In a national climate where state governors are threatening to fund only the academic programs that directly relate to specific job fields, they ignore too many of the liberal arts at their own peril.
“If the sciences are hermetically sealed off from the humanities or the arts, even Einstein said it eventually becomes sterile,” recalls Gene Tracy. “The liberal arts are trying to avoid that sterility. Science is a human activity, and for a lot of people, that’s what makes it interesting.”
In “Cosmology and the History of Wonder,” Tracy utilizes the historical moments of Kepler, Copernicus and Galileo to illuminate the scientific questions at hand. Doing so, he says, helps engage the students in his course who aren’t going on to careers in physics. “There’s more energy in the room,” he says.
To expand on that idea, Popper and physics Professor Marc Sher are working together on a COLL 200 “Historical Perspectives on Science” course that combines their two disciplines — right there in the course title. It’s a perfect example of why Popper thinks of COLL as “an engine of constant circulation.” The structure of the curriculum is set up to accommodate new ideas and opportunities as they arise.
Jamie Leach ’17 has been a part of COLL’s implementation, assisting Sher with updating “Modern Physics,” the first course for any new physics major. The course often presented a stumbling block when it introduced quantum mechanics and relativity. Adding some historical personality helped to bring the material into focus, he says.
“It’s definitely apparent that [history and physics] are two very different ways of looking at the world,” says Leach. “Even when you talk to people who say they see the value of the other discipline and that they can respect it, there’s sort of a distance between them.
“I think there doesn’t need to be. If you take the time and think about these sorts of things, it’s not really that difficult to train your mind to think using other systems of analysis.”
Those skills — learning how to approach learning — will help us ask the future’s tough questions: How will we install lifesaving algorithms in a self-driving car, or determine the role of surveillance technology in smart phones? Connecting math, science and engineering with philosophy, history and sociology will be critical for the workforce of tomorrow.
“That’s why we don’t call what we do training, we call it education,” says Tracy. “We’re trying to promote lifelong learning rather than training you for a particular job.”
And for literally everyone on the planet, the benefits that a broad and sophisticated education carry for our lives as friends, spouses, family members and citizens cannot, and should never be, undervalued.
A STRONGER STUDENT
By the end of the semester, it seemed to be working. Students have responded positively, connecting the lessons, questions and perspectives to their own lives in productive and enlightening ways. And they’re not the only ones impressed. The Association of American Colleges and Universities singled COLL out as a pioneering example of placing liberal arts back at its rightful place at the center of a student’s education.

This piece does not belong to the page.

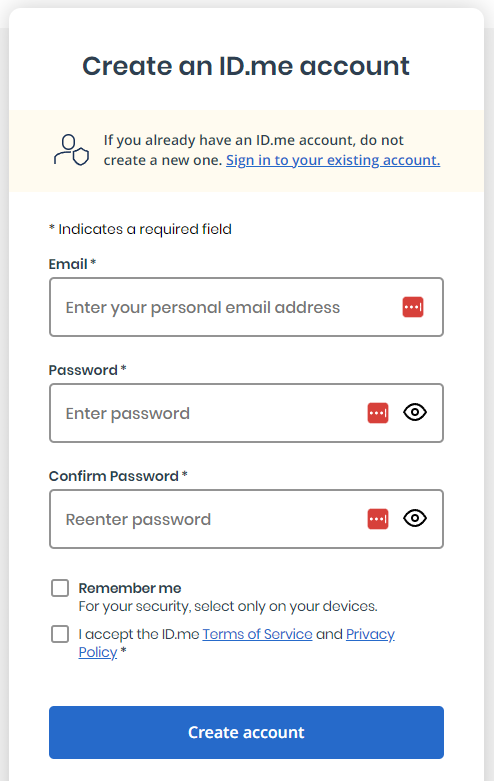Focus the Reenter password input field
The height and width of the screenshot is (781, 494).
247,519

In 2014, the Mellon Foundation granted William & Mary $900,000 to implement COLL over four years. The enthusiasm is spreading.
“We’re always going to face crises, and in fact life may be more tumultuous in the next century than it has been in previous centuries,” says Mapp. “The education that people got 50 years ago or 2,000 years ago in many ways, does provide human beings with the kind of resources that they need when these crises come.”
“Liberal arts education connects the heart to the mind, and heart to heart, and mind to mind,” says Tracy. “That’s what people need to live meaningful lives.”